Best DSLR Cameras under $1000

Dick De Jong, Updated July 17, 2012

The Mid-range DSLR Camera Shootout

We have already posted an Entry-level DSLR shootout. And you may be wondering how we are differentiating those cameras from the ones included in this Mid-range DSLR shootout. The simple answer is price.

To delineate the two categories on any other factors gets fuzzy because often entry-level and mid-range DSLRs share similar specifications and features.

And occasionally when a manufacturer introduces a new entry-level (according to price) model, like the Nikon D3200, it starts to leapfrog over earlier mid-range cameras - at least as far as some specs go. Ain't the perpetual march of technology grand.

That is the reason why we decided to include the D3200 in both our Entry-level shootout and this Mid-range DSLR one that includes the Sony a65, the Canon T4i, the Canon T3i, and the Nikon D5100.

You can see a side-by-side comparison of the specs and features of four of these cameras here.

- **ENTRIES SHOWN**
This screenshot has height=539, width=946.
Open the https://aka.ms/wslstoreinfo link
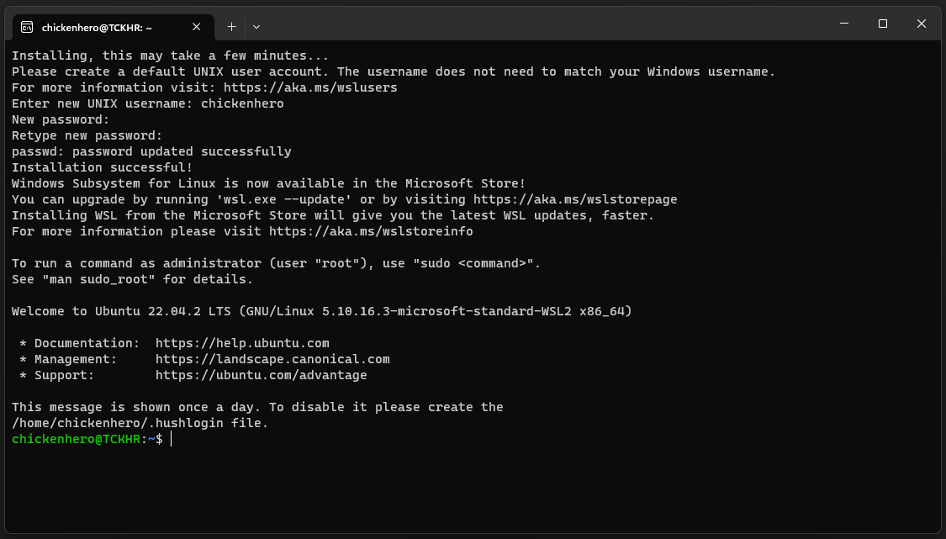371,231
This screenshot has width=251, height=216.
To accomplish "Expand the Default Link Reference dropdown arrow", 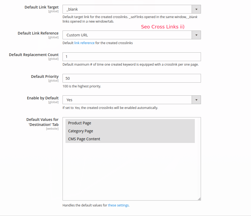I will pos(196,35).
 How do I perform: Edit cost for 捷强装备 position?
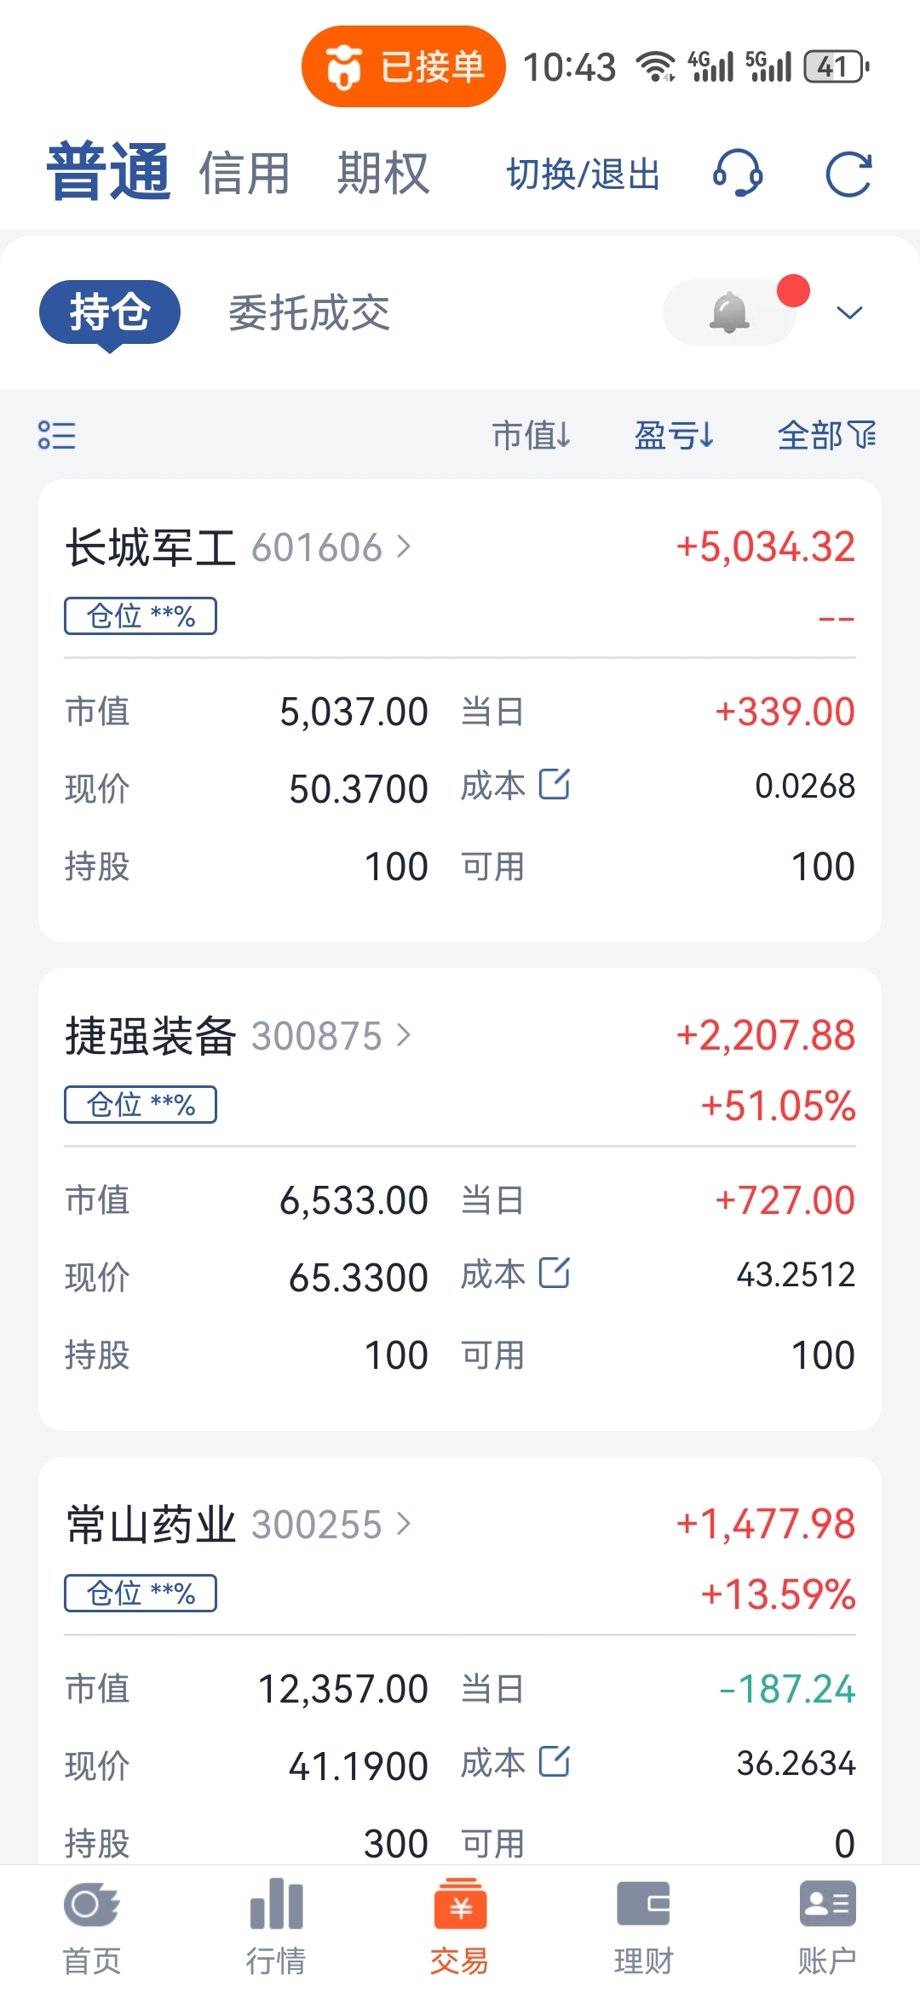click(555, 1273)
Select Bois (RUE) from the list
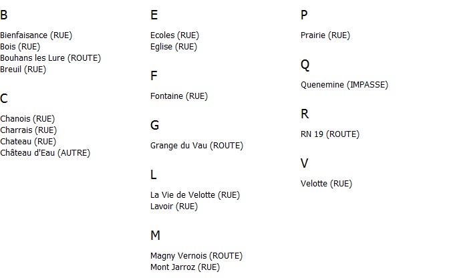Image resolution: width=451 pixels, height=278 pixels. pyautogui.click(x=20, y=47)
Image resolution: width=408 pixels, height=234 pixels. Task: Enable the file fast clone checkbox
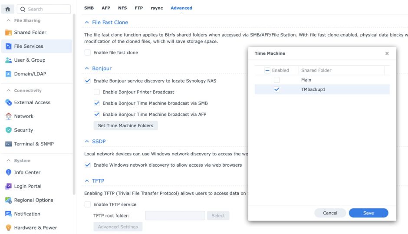click(x=88, y=53)
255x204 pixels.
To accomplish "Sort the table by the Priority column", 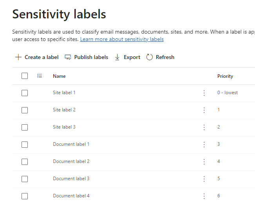I will pos(225,76).
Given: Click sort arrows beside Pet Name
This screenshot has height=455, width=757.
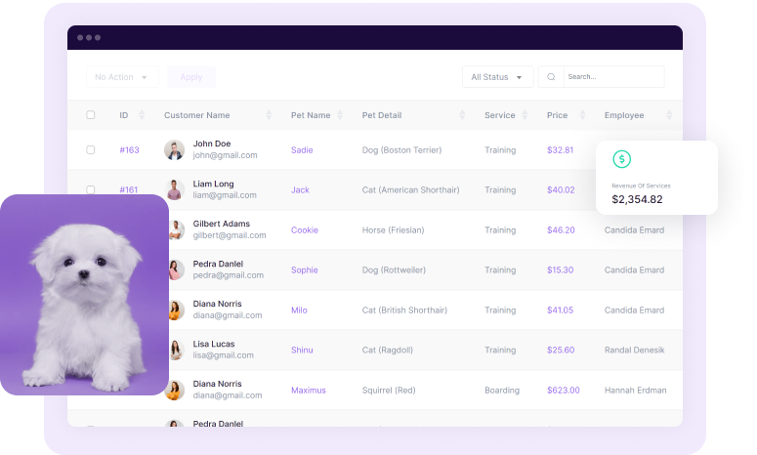Looking at the screenshot, I should (341, 115).
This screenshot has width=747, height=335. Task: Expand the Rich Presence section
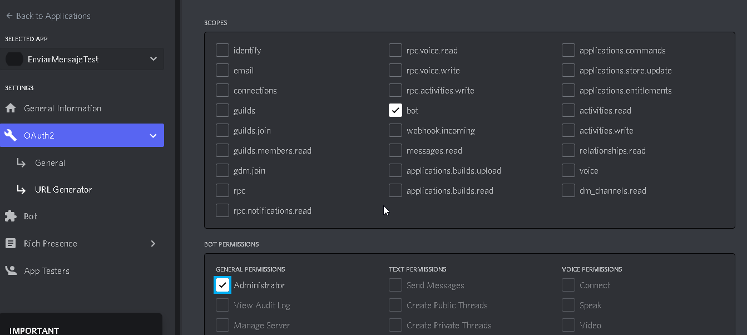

- **WHAT TO WORK ON**
1) Lay out the records as a Markdown table with the columns Row and Line, one numbered row per line and no blank lines. Begin at the line of the records that has "Given: Click sort arrows beside Pet Name" and stop at the end of the records, leaving the pictures out.
2) Proceed with the text on mid-range DSLR cameras under $1000, picking up after its last sentence.

- **EXERCISE ANSWERS**
1)
| Row | Line |
|---|---|
| 1 | Given: Click sort arrows beside Pet Name |
| 2 | This screenshot has height=455, width=757. |
| 3 | Looking at the screenshot, I should (341, 115). |
| 4 | This screenshot has width=747, height=335. Task: Expand the Rich Presence section |

2)
In many aspects, these DSLRs are similar, which is not surprising. Manufacturers try to match and then outdo each other in a game of one-upmanship, "Your camera shoots 1080p video at 30fps. Well, my camera shoots 1080p video at 60fps."

Though occasionally, one model stands out from the crowd, which is true in this shootout. The winner of our 2 Camera Guys Award for Best Mid-range DSLR Camera goes to the Sony a65, hands-down.

But the most recent entry in this updated shootout, the newly released Canon T4i offers one feature that no other current DSLR - at any price - offers, a true touchscreen. As unique as that is, the Sony a65 still retains the crown.

With that said, the other three contestants offer performance and features that will entice and satisfy those who aren't ready to commit to an almost $1000 camera (with kit lens) like the Sony a65 or the Canon T4i.

Sony a65

$949 with 18-55mm lens, 24.3 MP - (More Specs)
Sony a65 Best Mid-range DSLR

For a mid-range (under $1000) DSLR in 2012, the Sony a65 provides the whole package.

One or another of the cameras in the shootout may offer a comparable feature - the Nikon D3200 shares the same sized 24MP image sensor and the Canon T4i, Canon T3i and Nikon D5100 all supply an articulating screen with even more positions - but the a65 trumps the rest with items like a bright two million dot OLED viewfinder and a continuous shooting speed of 10fps in the RAW format.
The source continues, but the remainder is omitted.